The Center for Criminal and Juvenile Justice Priorities (CCJJP) is an interdisciplinary center of scholars and community stakeholders committed to creating and disseminating research, education, and training for practitioners, policy makers, people with lived experience, and people at risk of justice involvement. The justice system consumes tremendous public resources and affects the lives of millions of people around the world. In the U.S., each year about two million youth face arrest. More than two million adults reside in jails and prisons. An additional 6.7 million people are supervised by justice authorities because they are on probation or parole. Many others are not incarcerated but await prosecution on charges. Those affected are disproportionately racial and ethnic minorities. In addition, although crime rates are down, millions of people continue to be impacted by violent crime every year.
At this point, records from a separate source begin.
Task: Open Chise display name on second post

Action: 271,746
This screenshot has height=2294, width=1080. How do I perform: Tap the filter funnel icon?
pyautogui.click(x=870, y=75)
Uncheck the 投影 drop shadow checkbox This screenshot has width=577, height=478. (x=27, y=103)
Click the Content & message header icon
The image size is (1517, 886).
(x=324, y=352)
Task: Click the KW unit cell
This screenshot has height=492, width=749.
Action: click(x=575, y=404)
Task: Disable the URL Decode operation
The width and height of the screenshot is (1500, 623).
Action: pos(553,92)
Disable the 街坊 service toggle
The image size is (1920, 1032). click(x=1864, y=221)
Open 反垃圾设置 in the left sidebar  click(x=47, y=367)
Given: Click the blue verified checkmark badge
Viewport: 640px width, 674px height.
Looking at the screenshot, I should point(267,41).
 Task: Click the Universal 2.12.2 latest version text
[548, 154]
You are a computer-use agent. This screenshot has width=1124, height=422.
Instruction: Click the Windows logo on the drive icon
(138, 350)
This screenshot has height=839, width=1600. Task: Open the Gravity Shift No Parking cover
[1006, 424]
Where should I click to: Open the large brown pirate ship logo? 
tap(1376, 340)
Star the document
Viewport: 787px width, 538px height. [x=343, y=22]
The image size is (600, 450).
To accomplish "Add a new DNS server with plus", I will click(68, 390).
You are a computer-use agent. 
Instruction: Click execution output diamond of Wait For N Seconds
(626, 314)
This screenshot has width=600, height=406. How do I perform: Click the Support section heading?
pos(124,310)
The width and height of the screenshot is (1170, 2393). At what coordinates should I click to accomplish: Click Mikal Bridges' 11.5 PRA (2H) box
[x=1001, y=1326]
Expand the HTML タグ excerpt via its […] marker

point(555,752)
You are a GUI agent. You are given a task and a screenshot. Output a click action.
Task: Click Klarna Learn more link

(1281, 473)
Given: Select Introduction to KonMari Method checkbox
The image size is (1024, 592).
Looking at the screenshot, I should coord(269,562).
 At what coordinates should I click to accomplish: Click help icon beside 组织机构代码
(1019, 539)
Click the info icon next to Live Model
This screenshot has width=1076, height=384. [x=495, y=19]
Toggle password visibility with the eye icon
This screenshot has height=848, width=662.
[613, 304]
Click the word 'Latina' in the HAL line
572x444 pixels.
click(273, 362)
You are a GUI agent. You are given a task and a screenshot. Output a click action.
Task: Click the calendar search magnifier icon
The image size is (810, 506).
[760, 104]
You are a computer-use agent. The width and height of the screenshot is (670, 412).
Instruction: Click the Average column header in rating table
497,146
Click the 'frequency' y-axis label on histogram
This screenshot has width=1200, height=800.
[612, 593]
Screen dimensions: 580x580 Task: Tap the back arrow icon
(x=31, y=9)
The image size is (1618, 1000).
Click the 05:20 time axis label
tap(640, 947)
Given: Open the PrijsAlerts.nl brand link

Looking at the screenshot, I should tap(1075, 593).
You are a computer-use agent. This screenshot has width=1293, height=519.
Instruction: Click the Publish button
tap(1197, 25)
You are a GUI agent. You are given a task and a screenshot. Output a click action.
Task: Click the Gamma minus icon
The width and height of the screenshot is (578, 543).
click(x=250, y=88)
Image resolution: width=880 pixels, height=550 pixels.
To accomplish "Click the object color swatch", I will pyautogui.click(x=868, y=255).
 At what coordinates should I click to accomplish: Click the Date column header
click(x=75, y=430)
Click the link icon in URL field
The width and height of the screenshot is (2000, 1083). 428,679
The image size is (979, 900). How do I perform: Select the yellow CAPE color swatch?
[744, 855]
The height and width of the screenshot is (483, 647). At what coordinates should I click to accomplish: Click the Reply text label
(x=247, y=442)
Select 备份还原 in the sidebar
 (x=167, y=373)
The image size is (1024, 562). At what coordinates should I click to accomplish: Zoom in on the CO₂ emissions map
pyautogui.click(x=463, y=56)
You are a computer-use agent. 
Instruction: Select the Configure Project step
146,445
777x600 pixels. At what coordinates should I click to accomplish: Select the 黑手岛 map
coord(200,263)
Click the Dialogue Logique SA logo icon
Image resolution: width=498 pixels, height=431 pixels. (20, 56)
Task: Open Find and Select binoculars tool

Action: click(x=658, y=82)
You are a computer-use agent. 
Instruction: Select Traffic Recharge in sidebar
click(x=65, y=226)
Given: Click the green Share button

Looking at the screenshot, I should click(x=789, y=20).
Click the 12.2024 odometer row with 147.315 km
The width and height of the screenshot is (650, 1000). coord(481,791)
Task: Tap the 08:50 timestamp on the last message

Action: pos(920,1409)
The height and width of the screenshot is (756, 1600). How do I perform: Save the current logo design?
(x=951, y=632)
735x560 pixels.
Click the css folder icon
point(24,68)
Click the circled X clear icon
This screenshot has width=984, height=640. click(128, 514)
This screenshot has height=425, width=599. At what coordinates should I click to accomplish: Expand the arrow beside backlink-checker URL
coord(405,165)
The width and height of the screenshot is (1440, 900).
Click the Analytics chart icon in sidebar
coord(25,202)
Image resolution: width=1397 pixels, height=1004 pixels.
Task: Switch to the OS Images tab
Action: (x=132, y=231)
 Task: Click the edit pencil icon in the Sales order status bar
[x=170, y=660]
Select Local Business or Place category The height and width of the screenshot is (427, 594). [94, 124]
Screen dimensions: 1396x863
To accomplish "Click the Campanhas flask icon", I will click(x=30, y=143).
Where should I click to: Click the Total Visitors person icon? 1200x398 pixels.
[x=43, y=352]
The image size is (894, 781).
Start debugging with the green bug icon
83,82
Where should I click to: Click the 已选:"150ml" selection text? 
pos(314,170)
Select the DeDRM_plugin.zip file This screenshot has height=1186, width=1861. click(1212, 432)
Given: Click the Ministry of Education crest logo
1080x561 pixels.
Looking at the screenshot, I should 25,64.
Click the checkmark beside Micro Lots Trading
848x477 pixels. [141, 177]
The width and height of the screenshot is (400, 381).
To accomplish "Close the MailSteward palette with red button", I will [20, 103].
These figures are sobering and not new, but the justice system is facing a period of great change. The high costs of maintaining prisons and jails, a declining crime rate, and a broader understanding of drug and mental health treatment’s role in limiting recidivism have combined to drive states to reconsider their approaches to criminal justice. Responses increasingly emphasize community-based efforts, assistance with reentry, and attention to mental health and substance use needs. Social workers, who have always had a presence in criminal and juvenile justice settings, are now more than ever at the center of efforts to improve the country’s justice system.
CCJJP was created to be responsive to this changing environment. The center’s primary focus is on interdisciplinary research projects at MU and in partnership with other universities. A secondary focus is on building education and training resources to address the field’s need for prepared professionals who are literate in mental health and the impacts of substance use, trauma, and child maltreatment. CCJJP aims to serve multiple audiences including students, professional social workers, people working with the criminal and juvenile justice fields, community members, and state agencies.